O movimento ocorre após a decisão do Superior Tribunal de Justiça (STJ) no Tema 1.293, que reconheceu a aplicação da prescrição intercorrente, que ocorre quando um processo permanece parado por mais de três anos sem decisão ou despacho relevante, às infrações aduaneiras de natureza administrativa (e não tributária). Ou seja, com o entendimento da Corte superior os processos relacionados ao controle de trânsito internacional de mercadorias ou à regularidade do serviço aduaneiro parados há mais de três anos podem ser encerrados.

A tese foi fixada em março, por unanimidade, no julgamento dos REsp 2.147.578/SP e 2.147.583/SP, julgados como repetitivos. Prevaleceu o voto do relator, ministro Paulo Sérgio Domingues, que entendeu pela aplicação de prescrição intercorrente nos casos em que o processo envolvendo apuração aduaneira, de natureza não tributária, permanecer paralisado por mais de três anos. Os ministros também definiram que a prescrição não se aplica nos casos em que a infração, ainda que ocorrida em contexto aduaneiro, estiver relacionada à arrecadação ou fiscalização de tributos.

Segundo dados do Ministério da Fazenda, ao menos 3.405 processos no Carf que tratam de matéria aduaneira completarão três anos até julho. Isso, porém, não significa que todos serão atingidos pelo entendimento da Corte, já que muitos envolvem também questões tributárias, às quais a tese do STJ não se aplica. A expectativa é que os conselheiros analisem cada caso individualmente, verificando se o processo envolve questões tributárias ou se de fato trata exclusivamente de matéria aduaneira.

Segundo explicou o presidente da 3ª Seção de Julgamento do Carf, Régis Xavier Holanda, a decisão do STJ não se aplica a todas as multas existentes. Isso porque, na origem, os recursos analisados pelo STJ tratavam especificamente da penalidade prevista no artigo 107, inciso IV, alínea “e”, do Decreto-Lei nº 37/66. O dispositivo trata da infração por deixar de prestar informações, ou prestá-las fora do prazo, sobre a chegada de mercadorias ou veículos, na forma e prazo estabelecidos. Até o momento, essa é a única multa aduaneira cuja natureza administrativa foi expressamente reconhecida pelo STJ, segundo Holanda, ainda que o texto da tese aprovada não mencione essa ou outras penalidades.

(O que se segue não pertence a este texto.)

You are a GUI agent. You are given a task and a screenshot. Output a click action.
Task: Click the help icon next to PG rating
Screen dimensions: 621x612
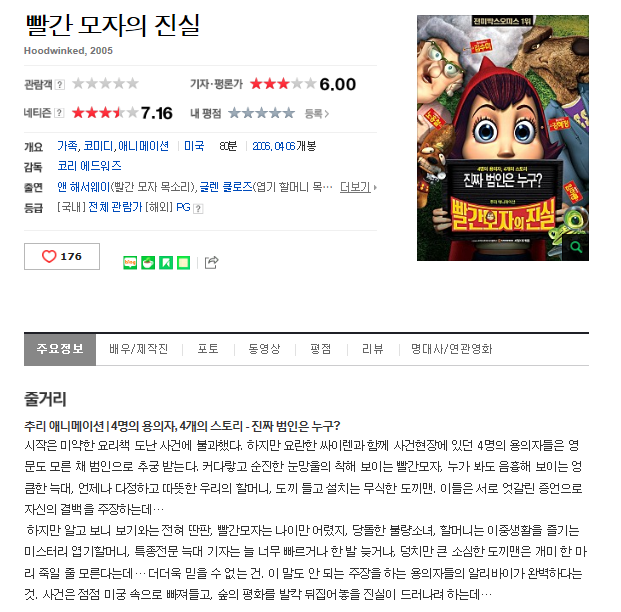(x=198, y=208)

“Para cada multa aduaneira a gente vai ter uma discussão no colegiado se a multa aduaneira se enquadra no controle de trânsito de mercadoria ou regularidade do serviço aduaneiro. Se enquadrar nisso, será enquadrada como uma multa de natureza adminsitrativa e vai incidir [a prescrição intercorrente]”, disse.

De acordo com ele, atualmente há 102 processos com risco de prescrição parados no Carf há entre dois e três anos, aguardando distribuição. Em abril, esse número era de 159. A expectativa é zerar esse estoque até o fim deste mês, com a inclusão desses casos como prioridade na pauta, mesmo os que envolvam múltiplas matérias. Nesses casos, bastando que uma delas seja passível de prescrição, todo o processo será sobrestado.

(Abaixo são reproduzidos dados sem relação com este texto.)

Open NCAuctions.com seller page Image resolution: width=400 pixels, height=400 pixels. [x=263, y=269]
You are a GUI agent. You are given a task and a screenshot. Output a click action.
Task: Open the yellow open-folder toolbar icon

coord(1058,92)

No âmbito do Carf, o artigo 100 do Regimento Interno determina o sobrestamento dos processos quando há acórdão de mérito no STF ou no STJ ainda pendente de trânsito em julgado. É o caso do Tema 1.293, que conta com embargos de declaração ainda não analisados.

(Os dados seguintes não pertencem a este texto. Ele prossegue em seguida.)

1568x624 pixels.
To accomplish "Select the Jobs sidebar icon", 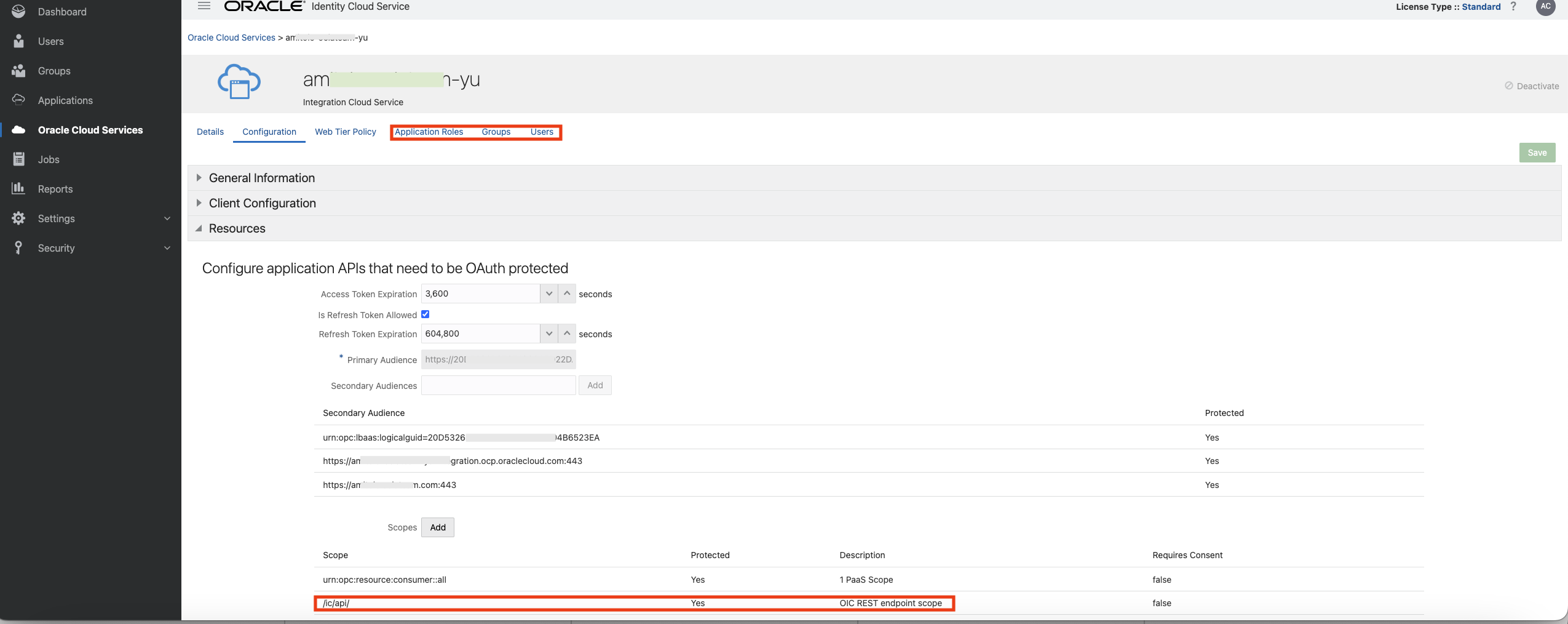I will [19, 159].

“A ideia hoje é evitar que processos de multa aduaneira completem os três anos. Então, está sendo priorizada a formação de lote desses processos e distribuídos aos conselheiros. A gente vai julgar uma parte grande desses processos, seja nas turmas ordinárias, seja nas turmas extraordinárias”, disse Holanda.

Apesar do esforço do Carf em dar prioridade a esses processos, a paralisação dos conselheiros fazendários, em razão da greve dos auditores fiscais, compromete a efetividade do pedido. Embora o conselho faça um esforço concentrado para sortear e distribuir os processos de maior risco, a tramitação depende da indicação do relator para inclusão em pauta de julgamento. Esse passo, portanto, fica inviabilizado nos casos que recaem sob responsabilidade dos conselheiros fazendários.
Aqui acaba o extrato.